Таратута: Притвориться.
Наринская: Притвориться или прислужиться. Поэтому книжка все-таки про настоящее передумывание.
Таратута: Есть на самом деле, мы когда-то в каком-то из разговоров пришли к выводу, в большой компании, что на самом деле вот это передумывание или вот этот маятник — это вообще свойство настоящих мыслителей, то есть их просто сильно качает.
Наринская: Абсолютно, конечно.
Таратута: И когда ты встречаешься с человеком, который тебе был очень интересен, и дальше он говорит какую-то чудовищно далекую от тебя вещь, то в общем, его может качнуть, то есть он уже явление природы, а не совсем друг, который сидит за твоим столом, и тебе придется как-то с этим жить.
Наринская: Ну, как я есть все-таки журналист, я не претендую на место глубокого мыслителя, я просто хочу сказать, что книжка еще во многом про то, что страшно как раз… Она довольно легко оказалась к составлению, к написанию именно в России. Я не знаю, например, живи я в какой-нибудь Швейцарии, могла бы я написать такую книжку, потому что здесь так быстро меняется контекст, ведь вопрос…
Таратута: Очень концентрированное время.
Наринская: Очень, да. И ты как бы еще вчера считал, что что-то, и там такое, а уже граница сейчас между, я не знаю, как сказать эти слова, чтобы не показаться какой-то идиоткой, вот не знаю, не неприличными и неприличными людьми, между ужасными и неужасными решениями, между тем, что можно и что нельзя. Это все движется так быстро, что ты не успеваешь, тебе нужно просто прыгать, чтобы быть все время на твоей стороне границы. Или ты стоишь и она просто проходит мимо тебя. Соответственно один из таких важнейших для меня моментов, и вот это то, что я описываю в книжке, это то, как я написала рецензию на книгу Джонатана Литтелла на его роман «Благоволительницы», который как бы нас заставляет почувствовать и как бы войти, сопереживать и поставить себя на место офицера СС и не просто офицера СС, а офицера, который принимает участие в уничтожении евреев, и в частности в Бабьем Яру. И я была тогда уверена, скажем, что эта книга здесь… Я ее прочла по-английски, она еще у нас не вышла. Так бы написала, какая я крутая, видите, прочла по-английски, написала с опережением. И я была уверена, что эта книга здесь вызовет невероятный протест, как она, в общем, и вызвала в мире. Что как так, почему мы должны сопереживать эсэсовцу? Трали-вали. Вместо этого, когда она здесь наконец-то вышла по-русски, она огромные аплодисменты вызвала, и ее никто, все были в восторге, ни один человек вот этих нормальных каких-то гуманитарных соображений не высказал, а там, может быть, немножко таких бытовых, типа, что «что ж такое, нехорошо, зачем нам вообще погружаться в мир этого эсэсовца?». И я осталась, как дура, со своей вот этой полемической статьей, что «вы будете его осуждать, а вы не осуждайте» и так далее. Потому что действительно контекст в России, то есть я еще, когда писала эту статью, была в том контексте, совсем недавнем, когда мне казалось, что гуманитарные ценности здесь еще как-то страшно важны, но оказывается, мы уже проехали.

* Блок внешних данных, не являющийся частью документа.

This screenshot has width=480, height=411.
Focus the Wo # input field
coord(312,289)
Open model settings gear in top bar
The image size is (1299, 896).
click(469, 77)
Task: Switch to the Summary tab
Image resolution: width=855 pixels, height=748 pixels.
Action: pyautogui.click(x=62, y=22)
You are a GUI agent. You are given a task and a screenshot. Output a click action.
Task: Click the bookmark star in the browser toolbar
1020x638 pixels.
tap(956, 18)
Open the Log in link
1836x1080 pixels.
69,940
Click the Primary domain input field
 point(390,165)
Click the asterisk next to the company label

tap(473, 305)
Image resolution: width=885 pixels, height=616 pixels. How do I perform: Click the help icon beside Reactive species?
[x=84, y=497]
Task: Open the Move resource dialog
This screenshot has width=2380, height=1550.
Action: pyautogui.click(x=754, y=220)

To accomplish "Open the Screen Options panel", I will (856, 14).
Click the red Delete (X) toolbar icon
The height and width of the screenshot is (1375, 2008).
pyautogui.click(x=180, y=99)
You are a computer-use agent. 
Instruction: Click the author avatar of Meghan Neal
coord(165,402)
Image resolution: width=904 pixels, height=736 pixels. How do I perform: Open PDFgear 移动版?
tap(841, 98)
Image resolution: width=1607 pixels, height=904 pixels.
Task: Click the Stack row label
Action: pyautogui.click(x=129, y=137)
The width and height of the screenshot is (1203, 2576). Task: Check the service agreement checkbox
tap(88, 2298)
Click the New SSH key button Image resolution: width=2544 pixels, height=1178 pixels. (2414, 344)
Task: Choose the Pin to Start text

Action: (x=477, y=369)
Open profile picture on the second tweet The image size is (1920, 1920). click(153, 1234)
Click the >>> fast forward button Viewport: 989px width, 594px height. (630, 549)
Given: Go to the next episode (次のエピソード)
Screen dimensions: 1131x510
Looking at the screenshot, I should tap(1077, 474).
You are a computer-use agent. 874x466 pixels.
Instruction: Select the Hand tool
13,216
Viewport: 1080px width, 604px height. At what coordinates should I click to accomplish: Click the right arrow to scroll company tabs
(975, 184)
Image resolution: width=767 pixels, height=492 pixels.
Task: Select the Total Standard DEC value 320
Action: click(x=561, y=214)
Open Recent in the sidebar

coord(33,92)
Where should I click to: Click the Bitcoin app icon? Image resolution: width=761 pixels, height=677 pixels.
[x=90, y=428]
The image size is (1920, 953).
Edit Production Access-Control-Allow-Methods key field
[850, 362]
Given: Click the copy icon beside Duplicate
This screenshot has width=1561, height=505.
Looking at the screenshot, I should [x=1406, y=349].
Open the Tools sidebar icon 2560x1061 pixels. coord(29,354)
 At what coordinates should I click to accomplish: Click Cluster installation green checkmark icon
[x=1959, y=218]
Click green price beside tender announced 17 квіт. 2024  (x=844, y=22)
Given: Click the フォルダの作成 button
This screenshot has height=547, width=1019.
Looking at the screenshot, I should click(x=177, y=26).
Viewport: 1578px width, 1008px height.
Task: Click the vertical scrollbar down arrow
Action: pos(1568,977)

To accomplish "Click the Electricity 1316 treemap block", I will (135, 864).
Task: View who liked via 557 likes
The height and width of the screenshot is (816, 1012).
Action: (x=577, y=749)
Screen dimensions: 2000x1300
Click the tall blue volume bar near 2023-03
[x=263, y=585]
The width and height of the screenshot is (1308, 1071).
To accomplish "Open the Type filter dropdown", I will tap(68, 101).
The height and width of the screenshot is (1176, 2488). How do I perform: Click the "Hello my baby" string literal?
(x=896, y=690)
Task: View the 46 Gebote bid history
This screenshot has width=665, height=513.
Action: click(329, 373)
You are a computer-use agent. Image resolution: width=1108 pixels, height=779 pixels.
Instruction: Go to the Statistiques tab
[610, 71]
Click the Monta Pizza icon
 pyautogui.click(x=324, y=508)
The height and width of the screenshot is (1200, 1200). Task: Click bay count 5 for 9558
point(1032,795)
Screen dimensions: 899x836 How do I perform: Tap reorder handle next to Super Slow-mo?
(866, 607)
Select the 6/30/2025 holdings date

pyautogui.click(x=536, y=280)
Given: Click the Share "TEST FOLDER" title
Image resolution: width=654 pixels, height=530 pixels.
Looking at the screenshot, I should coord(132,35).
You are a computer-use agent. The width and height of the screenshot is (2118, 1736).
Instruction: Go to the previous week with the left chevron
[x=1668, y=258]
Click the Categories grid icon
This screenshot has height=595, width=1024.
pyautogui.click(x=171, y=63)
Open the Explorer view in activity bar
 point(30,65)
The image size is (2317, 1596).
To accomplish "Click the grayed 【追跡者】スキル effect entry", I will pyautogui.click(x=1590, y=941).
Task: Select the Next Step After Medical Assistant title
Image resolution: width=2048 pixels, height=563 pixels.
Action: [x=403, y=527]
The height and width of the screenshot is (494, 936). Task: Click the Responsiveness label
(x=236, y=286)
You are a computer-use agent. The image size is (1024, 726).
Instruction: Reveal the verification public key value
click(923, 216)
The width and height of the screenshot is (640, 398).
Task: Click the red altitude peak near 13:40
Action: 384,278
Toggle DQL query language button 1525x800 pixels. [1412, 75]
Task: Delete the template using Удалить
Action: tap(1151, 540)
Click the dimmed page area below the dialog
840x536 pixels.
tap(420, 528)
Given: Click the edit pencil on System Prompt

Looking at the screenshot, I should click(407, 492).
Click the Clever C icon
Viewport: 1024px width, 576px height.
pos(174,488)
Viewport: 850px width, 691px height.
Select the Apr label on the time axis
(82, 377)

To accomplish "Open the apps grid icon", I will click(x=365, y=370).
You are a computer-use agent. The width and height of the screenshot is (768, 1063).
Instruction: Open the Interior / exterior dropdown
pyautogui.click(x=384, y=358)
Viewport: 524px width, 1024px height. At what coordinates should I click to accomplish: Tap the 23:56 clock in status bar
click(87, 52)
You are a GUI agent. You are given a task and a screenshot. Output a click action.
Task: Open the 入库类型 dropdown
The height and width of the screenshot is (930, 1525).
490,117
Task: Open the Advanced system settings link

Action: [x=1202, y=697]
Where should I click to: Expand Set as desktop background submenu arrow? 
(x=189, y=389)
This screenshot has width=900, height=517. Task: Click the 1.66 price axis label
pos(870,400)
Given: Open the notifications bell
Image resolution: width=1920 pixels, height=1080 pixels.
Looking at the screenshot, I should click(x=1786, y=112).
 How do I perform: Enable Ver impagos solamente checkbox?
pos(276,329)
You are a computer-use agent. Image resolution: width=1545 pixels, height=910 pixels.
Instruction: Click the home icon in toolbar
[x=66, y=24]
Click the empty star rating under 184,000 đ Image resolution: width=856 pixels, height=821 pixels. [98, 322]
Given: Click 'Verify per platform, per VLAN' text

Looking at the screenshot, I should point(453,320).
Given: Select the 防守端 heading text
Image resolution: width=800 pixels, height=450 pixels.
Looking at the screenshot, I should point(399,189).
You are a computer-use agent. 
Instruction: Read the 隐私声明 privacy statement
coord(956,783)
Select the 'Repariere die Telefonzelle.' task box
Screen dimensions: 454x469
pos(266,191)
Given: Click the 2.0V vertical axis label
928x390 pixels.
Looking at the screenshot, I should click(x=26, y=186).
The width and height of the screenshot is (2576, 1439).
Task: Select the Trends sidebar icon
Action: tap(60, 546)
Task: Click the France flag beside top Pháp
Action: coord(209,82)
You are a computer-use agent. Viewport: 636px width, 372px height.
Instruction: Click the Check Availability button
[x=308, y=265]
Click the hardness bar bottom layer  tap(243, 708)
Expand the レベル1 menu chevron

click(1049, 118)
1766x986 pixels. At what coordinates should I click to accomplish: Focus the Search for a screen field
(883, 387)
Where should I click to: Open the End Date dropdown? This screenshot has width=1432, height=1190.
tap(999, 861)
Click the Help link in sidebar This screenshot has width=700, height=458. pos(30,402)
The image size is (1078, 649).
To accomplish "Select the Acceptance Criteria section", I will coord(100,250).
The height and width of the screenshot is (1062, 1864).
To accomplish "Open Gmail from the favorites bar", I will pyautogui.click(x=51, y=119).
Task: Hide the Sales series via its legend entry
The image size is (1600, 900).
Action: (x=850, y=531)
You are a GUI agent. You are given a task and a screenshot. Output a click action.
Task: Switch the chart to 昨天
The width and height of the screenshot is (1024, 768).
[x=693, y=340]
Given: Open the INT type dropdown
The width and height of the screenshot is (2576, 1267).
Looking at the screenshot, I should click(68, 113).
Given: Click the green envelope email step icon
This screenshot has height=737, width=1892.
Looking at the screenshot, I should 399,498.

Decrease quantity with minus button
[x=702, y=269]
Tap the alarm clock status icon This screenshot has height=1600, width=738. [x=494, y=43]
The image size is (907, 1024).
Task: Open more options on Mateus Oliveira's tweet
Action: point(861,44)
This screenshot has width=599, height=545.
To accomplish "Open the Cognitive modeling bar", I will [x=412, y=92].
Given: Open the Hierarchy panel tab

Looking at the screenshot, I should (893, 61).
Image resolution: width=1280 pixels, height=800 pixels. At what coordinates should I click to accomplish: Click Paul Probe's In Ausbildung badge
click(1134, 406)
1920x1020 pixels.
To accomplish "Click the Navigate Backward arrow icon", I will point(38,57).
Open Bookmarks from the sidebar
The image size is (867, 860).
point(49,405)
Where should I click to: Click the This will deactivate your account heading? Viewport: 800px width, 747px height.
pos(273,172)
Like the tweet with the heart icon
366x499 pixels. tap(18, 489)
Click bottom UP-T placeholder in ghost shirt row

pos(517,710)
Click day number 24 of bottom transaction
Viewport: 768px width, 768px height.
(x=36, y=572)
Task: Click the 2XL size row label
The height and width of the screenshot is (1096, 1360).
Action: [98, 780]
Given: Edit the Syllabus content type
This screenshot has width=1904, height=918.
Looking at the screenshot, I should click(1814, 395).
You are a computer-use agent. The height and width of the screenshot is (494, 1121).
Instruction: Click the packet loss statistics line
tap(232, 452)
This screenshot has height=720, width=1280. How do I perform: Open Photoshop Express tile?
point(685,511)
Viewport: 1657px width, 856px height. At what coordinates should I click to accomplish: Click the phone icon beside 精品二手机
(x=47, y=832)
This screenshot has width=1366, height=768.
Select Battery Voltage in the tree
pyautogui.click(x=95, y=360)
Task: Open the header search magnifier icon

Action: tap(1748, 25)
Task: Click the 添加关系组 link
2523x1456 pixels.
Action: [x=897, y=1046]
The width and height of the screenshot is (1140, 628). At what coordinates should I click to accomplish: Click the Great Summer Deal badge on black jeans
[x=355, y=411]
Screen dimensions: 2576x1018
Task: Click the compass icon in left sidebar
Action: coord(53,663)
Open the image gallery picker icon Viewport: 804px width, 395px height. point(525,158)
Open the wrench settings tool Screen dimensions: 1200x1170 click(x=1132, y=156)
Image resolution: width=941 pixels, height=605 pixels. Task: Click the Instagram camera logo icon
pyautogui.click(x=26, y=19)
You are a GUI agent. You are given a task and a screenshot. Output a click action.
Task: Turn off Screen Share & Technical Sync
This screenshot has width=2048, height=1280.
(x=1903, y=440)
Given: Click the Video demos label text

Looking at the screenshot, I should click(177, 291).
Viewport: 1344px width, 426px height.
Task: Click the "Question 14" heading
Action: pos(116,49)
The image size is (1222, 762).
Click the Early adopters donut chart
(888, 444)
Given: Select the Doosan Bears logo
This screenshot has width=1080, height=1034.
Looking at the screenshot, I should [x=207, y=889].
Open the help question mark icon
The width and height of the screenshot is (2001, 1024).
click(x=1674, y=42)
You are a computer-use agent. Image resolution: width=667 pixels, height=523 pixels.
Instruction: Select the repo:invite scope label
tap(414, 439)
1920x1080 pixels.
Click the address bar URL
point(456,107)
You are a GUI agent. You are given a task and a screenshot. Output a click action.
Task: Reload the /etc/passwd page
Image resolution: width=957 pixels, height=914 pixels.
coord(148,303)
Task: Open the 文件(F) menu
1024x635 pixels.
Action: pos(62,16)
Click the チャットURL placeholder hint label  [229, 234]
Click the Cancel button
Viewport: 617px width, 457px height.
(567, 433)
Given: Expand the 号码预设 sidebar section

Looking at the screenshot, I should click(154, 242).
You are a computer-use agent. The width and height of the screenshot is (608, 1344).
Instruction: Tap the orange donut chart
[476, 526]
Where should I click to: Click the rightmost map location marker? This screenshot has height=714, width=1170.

Таратута: И эту остановку тоже.
Наринская: То есть для написания этой заметки, конечно, Россия очень подходящее место современное.
Таратута: Я хотела сказать, я просто не успел это сказать сразу, поскольку ты как-то очень хотела в данном случае расставить все точки над «i», рассказать, что это некоторый сборник текстов. Мне-то как раз показалось совершенно удивительным, это не первая книга, журналистская в некотором смысле, которую я вижу, я могу себе позволить хватить, мне кажется, мне показалось особенно ценным именно вот эта смычка журналистского и литературного, потому что, во-первых, это не просто сборник заметок. Я подумала, жаль, что ты не главный редактор какого-нибудь журнала, но ты главный редактор этой книги, поскольку ты цепляешься, каждая заметка дает тебе крючок для следующей, твои промежуточные тексты и заметки выстроены таким образом, что ты позволяешь всем дочитать эту книгу-журнал до конца, газету, может быть, я каким-то исключительно журналистским способом пытаюсь мыслить. И это какая-то такая удивительная для меня история. У тебя книга начинается, как ты говоришь, с самого сложного для тебя письма, с самой сложной для тебя заметки, как мы всегда говорим в «Коммерсанте», с письма Надежды Толоконниковой. Ты говоришь, что это самый сложный для тебя текст, который ты рассматриваешь…
Наринская: Ну, мое с ним взаимоотношение, написался он как раз когда-то на одном дыхании.
Таратута: В общем, эта книга о некоторой эволюции твоего отношения к твоим текстам, если так можно сказать.
Наринская: Да, абсолютно.
Таратута: И почему это самое сложное с этой точки зрения?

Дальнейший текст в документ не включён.